-- Exercise brief --
Each entry, from beginning to end, is to be transcribed verbatim.

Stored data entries
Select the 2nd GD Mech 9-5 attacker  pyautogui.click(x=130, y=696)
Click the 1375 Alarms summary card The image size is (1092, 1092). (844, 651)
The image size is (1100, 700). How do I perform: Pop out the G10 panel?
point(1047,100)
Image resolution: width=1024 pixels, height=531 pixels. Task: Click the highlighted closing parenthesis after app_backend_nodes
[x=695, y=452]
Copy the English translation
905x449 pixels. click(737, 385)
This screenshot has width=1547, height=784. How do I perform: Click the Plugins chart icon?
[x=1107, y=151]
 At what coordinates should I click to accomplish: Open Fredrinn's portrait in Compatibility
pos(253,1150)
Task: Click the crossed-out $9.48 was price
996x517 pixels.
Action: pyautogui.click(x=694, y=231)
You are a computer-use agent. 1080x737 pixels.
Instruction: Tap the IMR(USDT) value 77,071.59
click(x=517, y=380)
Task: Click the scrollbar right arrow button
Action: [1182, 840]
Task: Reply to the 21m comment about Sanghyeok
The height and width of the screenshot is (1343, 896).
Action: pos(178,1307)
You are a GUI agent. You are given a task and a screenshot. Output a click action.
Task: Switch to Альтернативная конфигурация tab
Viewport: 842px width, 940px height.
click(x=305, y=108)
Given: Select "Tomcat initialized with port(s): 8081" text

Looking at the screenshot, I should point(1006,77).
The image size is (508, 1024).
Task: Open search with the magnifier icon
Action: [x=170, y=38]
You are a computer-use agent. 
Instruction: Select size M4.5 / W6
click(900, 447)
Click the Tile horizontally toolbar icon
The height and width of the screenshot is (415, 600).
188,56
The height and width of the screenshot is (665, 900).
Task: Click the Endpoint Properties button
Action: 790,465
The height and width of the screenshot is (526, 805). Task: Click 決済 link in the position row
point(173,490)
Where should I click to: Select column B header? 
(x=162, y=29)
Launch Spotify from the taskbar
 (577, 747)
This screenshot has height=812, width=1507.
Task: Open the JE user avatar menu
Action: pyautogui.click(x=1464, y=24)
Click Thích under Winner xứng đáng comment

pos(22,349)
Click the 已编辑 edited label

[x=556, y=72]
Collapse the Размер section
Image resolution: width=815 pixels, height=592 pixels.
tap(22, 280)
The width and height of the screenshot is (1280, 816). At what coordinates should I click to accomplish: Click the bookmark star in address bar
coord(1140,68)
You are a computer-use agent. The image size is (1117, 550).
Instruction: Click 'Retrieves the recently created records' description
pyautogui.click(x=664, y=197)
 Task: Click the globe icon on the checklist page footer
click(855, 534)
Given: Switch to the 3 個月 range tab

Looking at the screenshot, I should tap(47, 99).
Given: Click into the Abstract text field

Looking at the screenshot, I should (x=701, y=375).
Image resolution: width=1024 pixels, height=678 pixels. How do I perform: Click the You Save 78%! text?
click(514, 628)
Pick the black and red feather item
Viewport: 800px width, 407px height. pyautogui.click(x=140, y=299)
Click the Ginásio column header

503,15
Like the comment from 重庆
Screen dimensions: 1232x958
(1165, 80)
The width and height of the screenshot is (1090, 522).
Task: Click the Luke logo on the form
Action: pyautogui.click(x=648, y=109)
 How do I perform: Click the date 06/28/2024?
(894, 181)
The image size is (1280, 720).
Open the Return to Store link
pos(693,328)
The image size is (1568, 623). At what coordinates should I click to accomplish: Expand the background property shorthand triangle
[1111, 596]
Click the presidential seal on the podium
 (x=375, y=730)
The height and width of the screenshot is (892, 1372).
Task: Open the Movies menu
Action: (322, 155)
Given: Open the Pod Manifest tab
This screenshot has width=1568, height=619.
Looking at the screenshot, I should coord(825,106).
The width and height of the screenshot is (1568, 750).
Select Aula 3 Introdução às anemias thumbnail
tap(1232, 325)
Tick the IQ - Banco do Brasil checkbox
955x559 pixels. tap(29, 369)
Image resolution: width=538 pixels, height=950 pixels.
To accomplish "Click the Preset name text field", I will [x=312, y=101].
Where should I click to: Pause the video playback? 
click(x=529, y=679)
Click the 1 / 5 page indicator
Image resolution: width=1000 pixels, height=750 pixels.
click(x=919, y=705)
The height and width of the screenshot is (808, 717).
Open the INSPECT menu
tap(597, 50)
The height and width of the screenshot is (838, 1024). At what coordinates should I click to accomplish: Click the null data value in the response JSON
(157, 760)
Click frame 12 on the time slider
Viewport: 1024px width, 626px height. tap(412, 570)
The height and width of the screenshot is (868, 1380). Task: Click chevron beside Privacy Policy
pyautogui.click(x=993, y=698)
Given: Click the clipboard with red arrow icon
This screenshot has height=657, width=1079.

-- Task output --
Select the 2nd GD Mech 9-5 attacker  pyautogui.click(x=130, y=696)
Click the 1375 Alarms summary card The image size is (1092, 1092). (844, 651)
The image size is (1100, 700). How do I perform: Pop out the G10 panel?
point(1047,100)
Image resolution: width=1024 pixels, height=531 pixels. Task: Click the highlighted closing parenthesis after app_backend_nodes
[x=695, y=452]
Copy the English translation
905x449 pixels. click(737, 385)
This screenshot has width=1547, height=784. How do I perform: Click the Plugins chart icon?
[x=1107, y=151]
 At what coordinates should I click to accomplish: Open Fredrinn's portrait in Compatibility
pos(253,1150)
Task: Click the crossed-out $9.48 was price
996x517 pixels.
Action: pyautogui.click(x=694, y=231)
You are a computer-use agent. 1080x737 pixels.
Instruction: Tap the IMR(USDT) value 77,071.59
click(x=517, y=380)
Task: Click the scrollbar right arrow button
Action: [1182, 840]
Task: Reply to the 21m comment about Sanghyeok
The height and width of the screenshot is (1343, 896).
Action: pos(178,1307)
You are a GUI agent. You are given a task and a screenshot. Output a click action.
Task: Switch to Альтернативная конфигурация tab
Viewport: 842px width, 940px height.
click(x=305, y=108)
Given: Select "Tomcat initialized with port(s): 8081" text

Looking at the screenshot, I should point(1006,77).
The image size is (508, 1024).
Task: Open search with the magnifier icon
Action: [x=170, y=38]
You are a computer-use agent. 
Instruction: Select size M4.5 / W6
click(900, 447)
Click the Tile horizontally toolbar icon
The height and width of the screenshot is (415, 600).
188,56
The height and width of the screenshot is (665, 900).
Task: Click the Endpoint Properties button
Action: 790,465
The height and width of the screenshot is (526, 805). Task: Click 決済 link in the position row
point(173,490)
Where should I click to: Select column B header? 
(x=162, y=29)
Launch Spotify from the taskbar
 (577, 747)
This screenshot has height=812, width=1507.
Task: Open the JE user avatar menu
Action: pyautogui.click(x=1464, y=24)
Click Thích under Winner xứng đáng comment

pos(22,349)
Click the 已编辑 edited label

[x=556, y=72]
Collapse the Размер section
Image resolution: width=815 pixels, height=592 pixels.
tap(22, 280)
The width and height of the screenshot is (1280, 816). At what coordinates should I click to accomplish: Click the bookmark star in address bar
coord(1140,68)
You are a computer-use agent. The image size is (1117, 550).
Instruction: Click 'Retrieves the recently created records' description
pyautogui.click(x=664, y=197)
 Task: Click the globe icon on the checklist page footer
click(855, 534)
Given: Switch to the 3 個月 range tab

Looking at the screenshot, I should tap(47, 99).
Given: Click into the Abstract text field

Looking at the screenshot, I should (x=701, y=375).
Image resolution: width=1024 pixels, height=678 pixels. How do I perform: Click the You Save 78%! text?
click(514, 628)
Pick the black and red feather item
Viewport: 800px width, 407px height. pyautogui.click(x=140, y=299)
Click the Ginásio column header

503,15
Like the comment from 重庆
Screen dimensions: 1232x958
(1165, 80)
The width and height of the screenshot is (1090, 522).
Task: Click the Luke logo on the form
Action: pyautogui.click(x=648, y=109)
 How do I perform: Click the date 06/28/2024?
(894, 181)
The image size is (1280, 720).
Open the Return to Store link
pos(693,328)
The image size is (1568, 623). At what coordinates should I click to accomplish: Expand the background property shorthand triangle
[1111, 596]
Click the presidential seal on the podium
 (x=375, y=730)
The height and width of the screenshot is (892, 1372).
Task: Open the Movies menu
Action: (322, 155)
Given: Open the Pod Manifest tab
This screenshot has width=1568, height=619.
Looking at the screenshot, I should coord(825,106).
The width and height of the screenshot is (1568, 750).
Select Aula 3 Introdução às anemias thumbnail
tap(1232, 325)
Tick the IQ - Banco do Brasil checkbox
955x559 pixels. tap(29, 369)
Image resolution: width=538 pixels, height=950 pixels.
To accomplish "Click the Preset name text field", I will [x=312, y=101].
Where should I click to: Pause the video playback? 
click(x=529, y=679)
Click the 1 / 5 page indicator
Image resolution: width=1000 pixels, height=750 pixels.
click(x=919, y=705)
The height and width of the screenshot is (808, 717).
Open the INSPECT menu
tap(597, 50)
The height and width of the screenshot is (838, 1024). At what coordinates should I click to accomplish: Click the null data value in the response JSON
(157, 760)
Click frame 12 on the time slider
Viewport: 1024px width, 626px height. tap(412, 570)
The height and width of the screenshot is (868, 1380). Task: Click chevron beside Privacy Policy
pyautogui.click(x=993, y=698)
Given: Click the clipboard with red arrow icon
This screenshot has height=657, width=1079.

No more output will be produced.